Directions for this task. A precise repetition of every line below is the required answer.

[Opening Data under study section]

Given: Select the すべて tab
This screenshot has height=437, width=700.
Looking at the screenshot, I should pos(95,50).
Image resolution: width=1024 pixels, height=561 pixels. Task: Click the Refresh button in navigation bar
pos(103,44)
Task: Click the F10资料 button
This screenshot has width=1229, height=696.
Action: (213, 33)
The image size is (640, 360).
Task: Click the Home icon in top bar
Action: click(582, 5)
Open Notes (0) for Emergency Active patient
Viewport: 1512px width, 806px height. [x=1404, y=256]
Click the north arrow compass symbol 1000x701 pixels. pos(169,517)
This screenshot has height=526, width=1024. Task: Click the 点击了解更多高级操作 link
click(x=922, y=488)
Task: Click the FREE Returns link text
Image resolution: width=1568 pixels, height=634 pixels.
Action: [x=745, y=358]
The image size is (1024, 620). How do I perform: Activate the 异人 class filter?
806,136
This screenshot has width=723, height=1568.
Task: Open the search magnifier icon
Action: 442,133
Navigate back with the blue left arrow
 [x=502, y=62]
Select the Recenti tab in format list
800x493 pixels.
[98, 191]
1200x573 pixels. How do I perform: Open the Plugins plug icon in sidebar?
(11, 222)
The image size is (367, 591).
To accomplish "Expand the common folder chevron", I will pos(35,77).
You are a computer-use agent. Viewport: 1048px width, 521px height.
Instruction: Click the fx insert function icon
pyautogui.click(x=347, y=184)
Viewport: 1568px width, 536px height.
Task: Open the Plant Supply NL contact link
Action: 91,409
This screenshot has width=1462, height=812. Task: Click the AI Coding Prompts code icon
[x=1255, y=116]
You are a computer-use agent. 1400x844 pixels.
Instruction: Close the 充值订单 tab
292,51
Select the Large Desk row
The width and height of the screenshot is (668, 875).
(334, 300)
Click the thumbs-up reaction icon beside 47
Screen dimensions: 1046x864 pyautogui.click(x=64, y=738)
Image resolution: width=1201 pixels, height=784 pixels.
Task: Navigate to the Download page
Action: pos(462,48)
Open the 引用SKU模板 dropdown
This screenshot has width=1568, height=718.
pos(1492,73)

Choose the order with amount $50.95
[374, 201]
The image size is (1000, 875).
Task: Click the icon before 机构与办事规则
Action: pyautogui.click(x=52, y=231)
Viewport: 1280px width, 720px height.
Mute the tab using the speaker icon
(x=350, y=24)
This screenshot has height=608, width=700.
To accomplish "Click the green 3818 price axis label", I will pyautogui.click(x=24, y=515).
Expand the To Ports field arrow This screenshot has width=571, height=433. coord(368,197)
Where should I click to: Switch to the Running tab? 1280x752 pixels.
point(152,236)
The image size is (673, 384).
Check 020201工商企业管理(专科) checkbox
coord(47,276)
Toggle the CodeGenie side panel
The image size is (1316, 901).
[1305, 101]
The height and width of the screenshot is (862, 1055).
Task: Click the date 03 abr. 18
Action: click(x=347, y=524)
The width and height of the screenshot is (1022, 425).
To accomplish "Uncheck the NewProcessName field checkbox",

[Closing Data under study section]

Answer box.
Given: Select the すべて tab
This screenshot has height=437, width=700.
Looking at the screenshot, I should pos(95,50).
Image resolution: width=1024 pixels, height=561 pixels. Task: Click the Refresh button in navigation bar
pos(103,44)
Task: Click the F10资料 button
This screenshot has width=1229, height=696.
Action: (213, 33)
The image size is (640, 360).
Task: Click the Home icon in top bar
Action: click(582, 5)
Open Notes (0) for Emergency Active patient
Viewport: 1512px width, 806px height. [x=1404, y=256]
Click the north arrow compass symbol 1000x701 pixels. pos(169,517)
This screenshot has height=526, width=1024. Task: Click the 点击了解更多高级操作 link
click(x=922, y=488)
Task: Click the FREE Returns link text
Image resolution: width=1568 pixels, height=634 pixels.
Action: [x=745, y=358]
The image size is (1024, 620). How do I perform: Activate the 异人 class filter?
806,136
This screenshot has width=723, height=1568.
Task: Open the search magnifier icon
Action: 442,133
Navigate back with the blue left arrow
 [x=502, y=62]
Select the Recenti tab in format list
800x493 pixels.
[98, 191]
1200x573 pixels. How do I perform: Open the Plugins plug icon in sidebar?
(11, 222)
The image size is (367, 591).
To accomplish "Expand the common folder chevron", I will pos(35,77).
You are a computer-use agent. Viewport: 1048px width, 521px height.
Instruction: Click the fx insert function icon
pyautogui.click(x=347, y=184)
Viewport: 1568px width, 536px height.
Task: Open the Plant Supply NL contact link
Action: 91,409
This screenshot has width=1462, height=812. Task: Click the AI Coding Prompts code icon
[x=1255, y=116]
You are a computer-use agent. 1400x844 pixels.
Instruction: Close the 充值订单 tab
292,51
Select the Large Desk row
The width and height of the screenshot is (668, 875).
(334, 300)
Click the thumbs-up reaction icon beside 47
Screen dimensions: 1046x864 pyautogui.click(x=64, y=738)
Image resolution: width=1201 pixels, height=784 pixels.
Task: Navigate to the Download page
Action: pos(462,48)
Open the 引用SKU模板 dropdown
This screenshot has width=1568, height=718.
pos(1492,73)

Choose the order with amount $50.95
[374, 201]
The image size is (1000, 875).
Task: Click the icon before 机构与办事规则
Action: pyautogui.click(x=52, y=231)
Viewport: 1280px width, 720px height.
Mute the tab using the speaker icon
(x=350, y=24)
This screenshot has height=608, width=700.
To accomplish "Click the green 3818 price axis label", I will pyautogui.click(x=24, y=515).
Expand the To Ports field arrow This screenshot has width=571, height=433. coord(368,197)
Where should I click to: Switch to the Running tab? 1280x752 pixels.
point(152,236)
The image size is (673, 384).
Check 020201工商企业管理(专科) checkbox
coord(47,276)
Toggle the CodeGenie side panel
The image size is (1316, 901).
[1305, 101]
The height and width of the screenshot is (862, 1055).
Task: Click the date 03 abr. 18
Action: click(x=347, y=524)
The width and height of the screenshot is (1022, 425).
To accomplish "Uncheck the NewProcessName field checkbox",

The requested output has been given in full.